____ Material provided

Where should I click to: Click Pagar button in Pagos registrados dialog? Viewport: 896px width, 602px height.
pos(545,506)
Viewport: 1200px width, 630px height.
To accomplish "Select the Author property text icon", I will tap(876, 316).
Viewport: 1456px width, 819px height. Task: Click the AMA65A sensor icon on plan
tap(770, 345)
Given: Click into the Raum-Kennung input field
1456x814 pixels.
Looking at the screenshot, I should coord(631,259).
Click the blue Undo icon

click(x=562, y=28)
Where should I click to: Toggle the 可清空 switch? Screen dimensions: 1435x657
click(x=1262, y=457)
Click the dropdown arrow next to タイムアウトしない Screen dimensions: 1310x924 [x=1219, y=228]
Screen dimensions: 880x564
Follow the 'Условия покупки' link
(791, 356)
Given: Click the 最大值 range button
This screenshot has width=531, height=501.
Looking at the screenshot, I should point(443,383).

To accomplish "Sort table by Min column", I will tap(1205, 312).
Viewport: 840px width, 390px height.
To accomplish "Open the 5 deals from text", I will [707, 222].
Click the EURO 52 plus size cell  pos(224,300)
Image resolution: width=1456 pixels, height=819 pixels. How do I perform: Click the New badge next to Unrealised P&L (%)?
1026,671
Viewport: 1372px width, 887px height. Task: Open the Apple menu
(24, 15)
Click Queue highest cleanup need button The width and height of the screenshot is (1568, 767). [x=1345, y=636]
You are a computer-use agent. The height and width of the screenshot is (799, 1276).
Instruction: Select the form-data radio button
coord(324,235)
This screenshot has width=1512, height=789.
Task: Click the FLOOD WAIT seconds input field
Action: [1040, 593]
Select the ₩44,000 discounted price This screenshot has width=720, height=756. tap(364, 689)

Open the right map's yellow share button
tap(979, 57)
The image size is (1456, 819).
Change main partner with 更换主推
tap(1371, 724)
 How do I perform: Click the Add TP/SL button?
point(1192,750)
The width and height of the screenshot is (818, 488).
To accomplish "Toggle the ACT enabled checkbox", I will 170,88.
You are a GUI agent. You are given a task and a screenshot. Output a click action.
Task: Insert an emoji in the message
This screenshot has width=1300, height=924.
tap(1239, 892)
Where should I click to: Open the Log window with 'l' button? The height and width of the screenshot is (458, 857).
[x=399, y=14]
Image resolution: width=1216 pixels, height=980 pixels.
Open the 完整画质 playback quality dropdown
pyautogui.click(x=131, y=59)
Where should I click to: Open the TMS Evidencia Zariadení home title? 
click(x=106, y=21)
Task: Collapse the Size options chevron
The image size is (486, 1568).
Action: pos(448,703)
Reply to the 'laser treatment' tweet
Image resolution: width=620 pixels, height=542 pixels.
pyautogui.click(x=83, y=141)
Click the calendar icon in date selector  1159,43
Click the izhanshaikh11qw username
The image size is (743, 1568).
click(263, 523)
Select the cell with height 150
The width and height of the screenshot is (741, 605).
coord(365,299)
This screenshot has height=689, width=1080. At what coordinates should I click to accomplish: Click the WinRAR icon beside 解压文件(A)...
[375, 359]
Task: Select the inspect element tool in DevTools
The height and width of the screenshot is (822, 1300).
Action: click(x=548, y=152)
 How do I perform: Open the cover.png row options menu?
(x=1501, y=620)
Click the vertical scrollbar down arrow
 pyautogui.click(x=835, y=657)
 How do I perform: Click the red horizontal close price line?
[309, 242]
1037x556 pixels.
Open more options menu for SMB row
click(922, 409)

________

• What the task requires
Hand back the whole listing, exactly as it is.

• Solution to this exercise
Where should I click to: Click Pagar button in Pagos registrados dialog? Viewport: 896px width, 602px height.
pos(545,506)
Viewport: 1200px width, 630px height.
To accomplish "Select the Author property text icon", I will tap(876, 316).
Viewport: 1456px width, 819px height. Task: Click the AMA65A sensor icon on plan
tap(770, 345)
Given: Click into the Raum-Kennung input field
1456x814 pixels.
Looking at the screenshot, I should coord(631,259).
Click the blue Undo icon

click(x=562, y=28)
Where should I click to: Toggle the 可清空 switch? Screen dimensions: 1435x657
click(x=1262, y=457)
Click the dropdown arrow next to タイムアウトしない Screen dimensions: 1310x924 [x=1219, y=228]
Screen dimensions: 880x564
Follow the 'Условия покупки' link
(791, 356)
Given: Click the 最大值 range button
This screenshot has width=531, height=501.
Looking at the screenshot, I should point(443,383).

To accomplish "Sort table by Min column", I will tap(1205, 312).
Viewport: 840px width, 390px height.
To accomplish "Open the 5 deals from text", I will [707, 222].
Click the EURO 52 plus size cell  pos(224,300)
Image resolution: width=1456 pixels, height=819 pixels. How do I perform: Click the New badge next to Unrealised P&L (%)?
1026,671
Viewport: 1372px width, 887px height. Task: Open the Apple menu
(24, 15)
Click Queue highest cleanup need button The width and height of the screenshot is (1568, 767). [x=1345, y=636]
You are a computer-use agent. The height and width of the screenshot is (799, 1276).
Instruction: Select the form-data radio button
coord(324,235)
This screenshot has width=1512, height=789.
Task: Click the FLOOD WAIT seconds input field
Action: [1040, 593]
Select the ₩44,000 discounted price This screenshot has width=720, height=756. tap(364, 689)

Open the right map's yellow share button
tap(979, 57)
The image size is (1456, 819).
Change main partner with 更换主推
tap(1371, 724)
 How do I perform: Click the Add TP/SL button?
point(1192,750)
The width and height of the screenshot is (818, 488).
To accomplish "Toggle the ACT enabled checkbox", I will 170,88.
You are a GUI agent. You are given a task and a screenshot. Output a click action.
Task: Insert an emoji in the message
This screenshot has width=1300, height=924.
tap(1239, 892)
Where should I click to: Open the Log window with 'l' button? The height and width of the screenshot is (458, 857).
[x=399, y=14]
Image resolution: width=1216 pixels, height=980 pixels.
Open the 完整画质 playback quality dropdown
pyautogui.click(x=131, y=59)
Where should I click to: Open the TMS Evidencia Zariadení home title? 
click(x=106, y=21)
Task: Collapse the Size options chevron
The image size is (486, 1568).
Action: pos(448,703)
Reply to the 'laser treatment' tweet
Image resolution: width=620 pixels, height=542 pixels.
pyautogui.click(x=83, y=141)
Click the calendar icon in date selector  1159,43
Click the izhanshaikh11qw username
The image size is (743, 1568).
click(263, 523)
Select the cell with height 150
The width and height of the screenshot is (741, 605).
coord(365,299)
This screenshot has height=689, width=1080. At what coordinates should I click to accomplish: Click the WinRAR icon beside 解压文件(A)...
[375, 359]
Task: Select the inspect element tool in DevTools
The height and width of the screenshot is (822, 1300).
Action: click(x=548, y=152)
 How do I perform: Open the cover.png row options menu?
(x=1501, y=620)
Click the vertical scrollbar down arrow
 pyautogui.click(x=835, y=657)
 How do I perform: Click the red horizontal close price line?
[309, 242]
1037x556 pixels.
Open more options menu for SMB row
click(922, 409)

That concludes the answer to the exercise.